Wow, that's a great find. How do people chance upon gold dust like this?


One of the few times I bother to login to HN - just to say thank you! Don't know how I've never come across these before, but they look fantastic.


Are they better than 224d at Stanford?


definitely more advanced. they don't cover neural nets 101 like cs224d does, so they have more time to do advanced subjects like neural machine translation, neural Turing machines and question answering in the last courses.

honestly i would just watch both, and start with cs224d, but if I would have to pick one, it would be Oxford's.


Also, check out Graham Neubig's NN for NLP class at CMU: http://phontron.com/class/nn4nlp2017/schedule.html It covers a lot of current stuff. The class is still running, so not all videos/materials are there yet.


Here is my listicle about Deep Learning for NLP https://github.com/brianspiering/awesome-dl4nlp


I'm making a Chinese-English parallel translator.

https://pingtype.github.io

My boss asked me to take CS231n about Deep Learning, and I decided to put some of my Chinese data into the same tools (Word2Vec) to see how it performed.

Honestly, it sucked. Was that my bad coding (very possible). Or is it because the examples are cherry-picked to work well with English? Can someone recommend a tutorial of Deep Learning for languages that are not English?


Try stuff from Baidu. They claim good performance in Chinese.

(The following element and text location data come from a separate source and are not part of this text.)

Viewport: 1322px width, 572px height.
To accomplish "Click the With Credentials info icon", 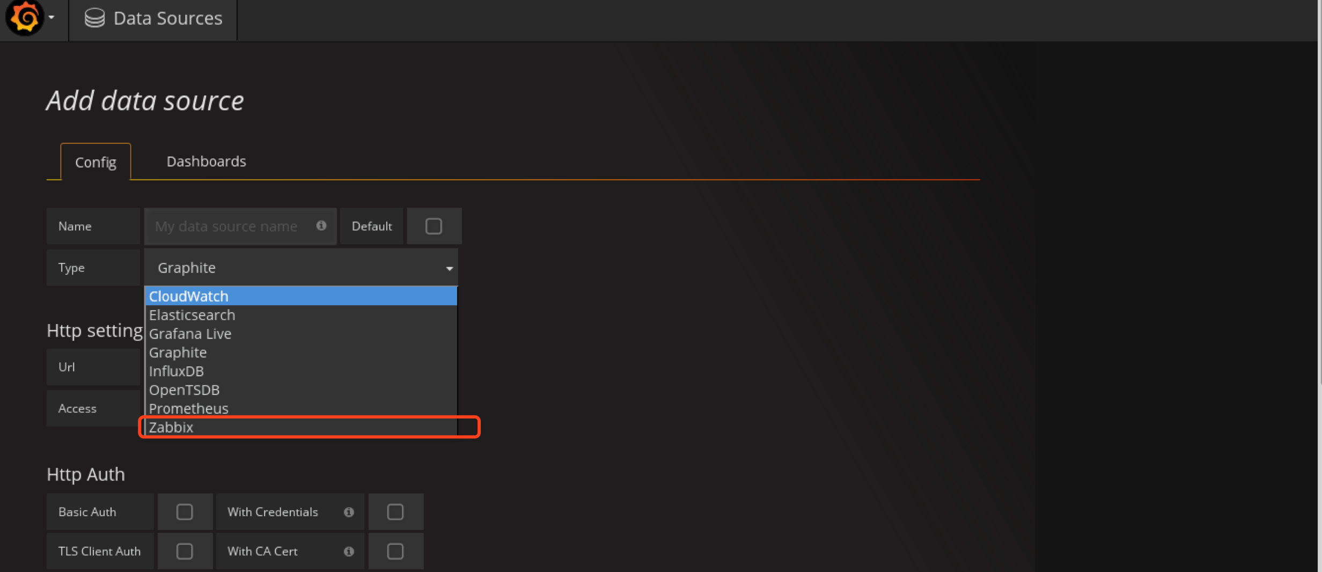I will [x=349, y=512].
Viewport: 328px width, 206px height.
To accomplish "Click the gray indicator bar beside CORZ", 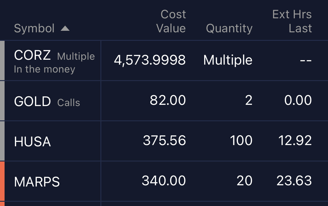I will tap(2, 60).
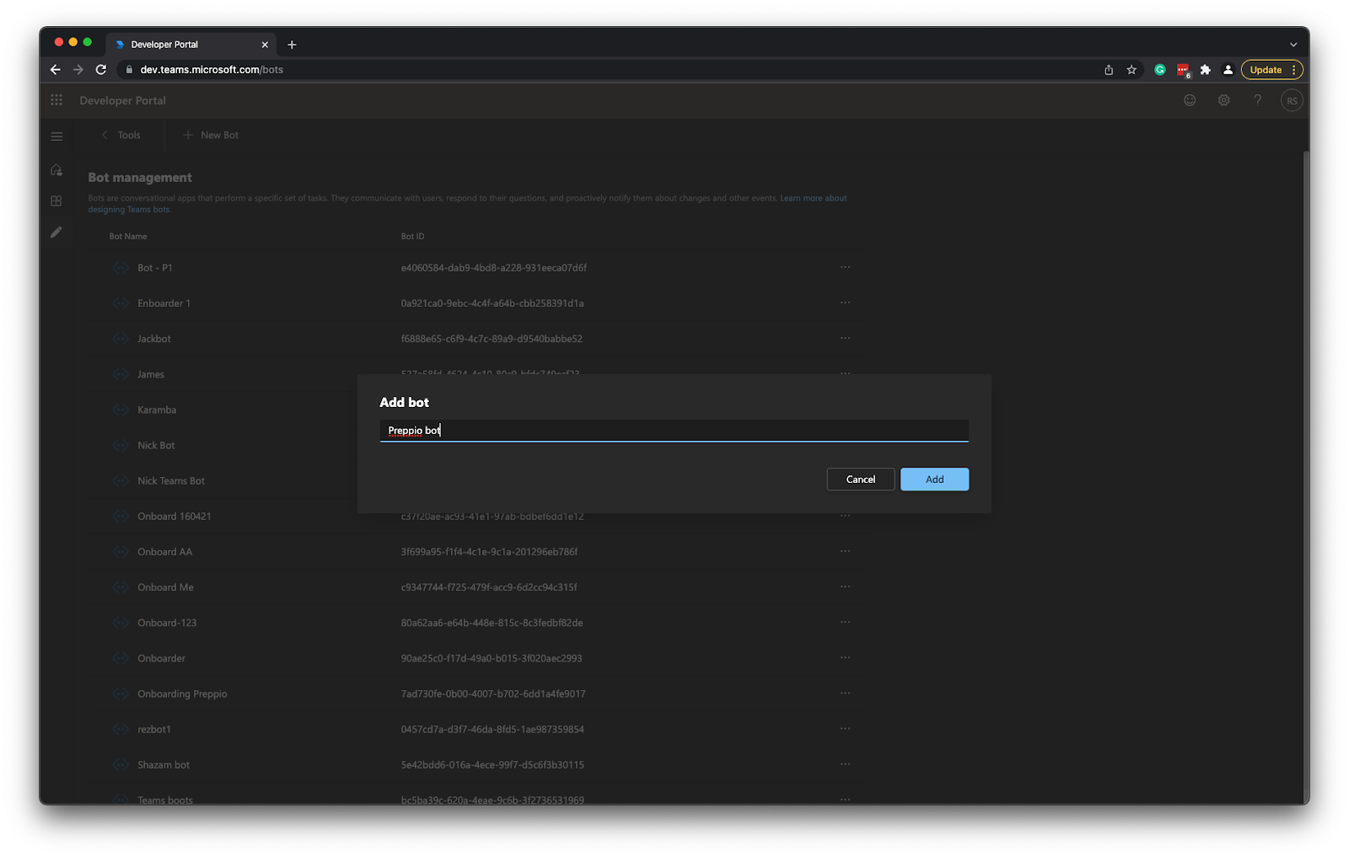Click the Add button to create bot
This screenshot has width=1349, height=857.
934,479
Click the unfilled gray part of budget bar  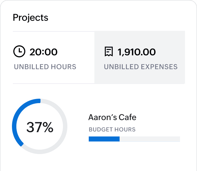coord(149,139)

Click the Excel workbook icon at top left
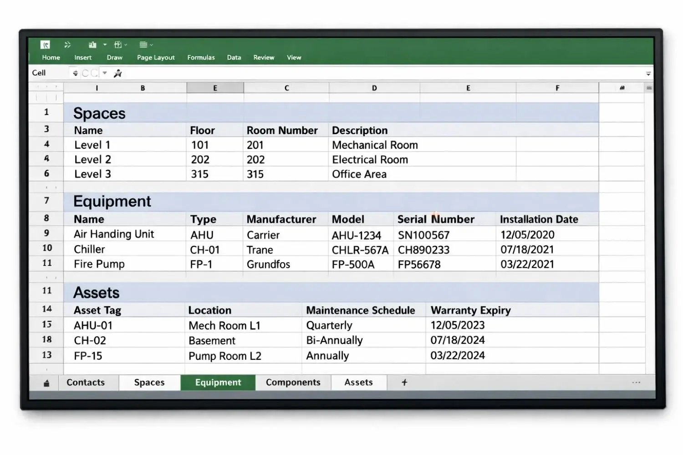(x=46, y=45)
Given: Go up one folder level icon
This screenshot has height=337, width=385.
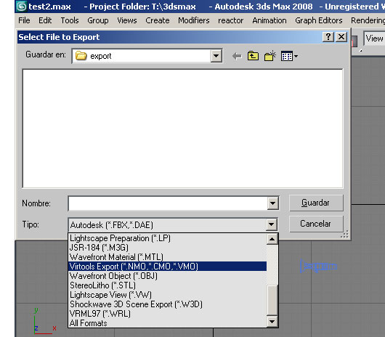Looking at the screenshot, I should point(253,56).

Has language modeling achieved something that can pass a Turing test yet for various audiences?


Simply, no.

Most of big advances in the past five years have been around Natural Language 'Parsing' of unstructured information into structured information (this is what Deep Learning is very good at, so far at least); classifying unstructured utterances into structured intents, mapping unstructured utterance 'questions' to unstructured answers in a corpus (fundamentally similar search), literal parsing of utterances to shallow or deep (semantic) parses, and so on. The thoroughly end-to-end, multi-modal and multi-scoped task of participating in a conversation remains largely unsolved. As any non-primitive interaction with Siri or Alexa should indicate. Word of the day is "brittle".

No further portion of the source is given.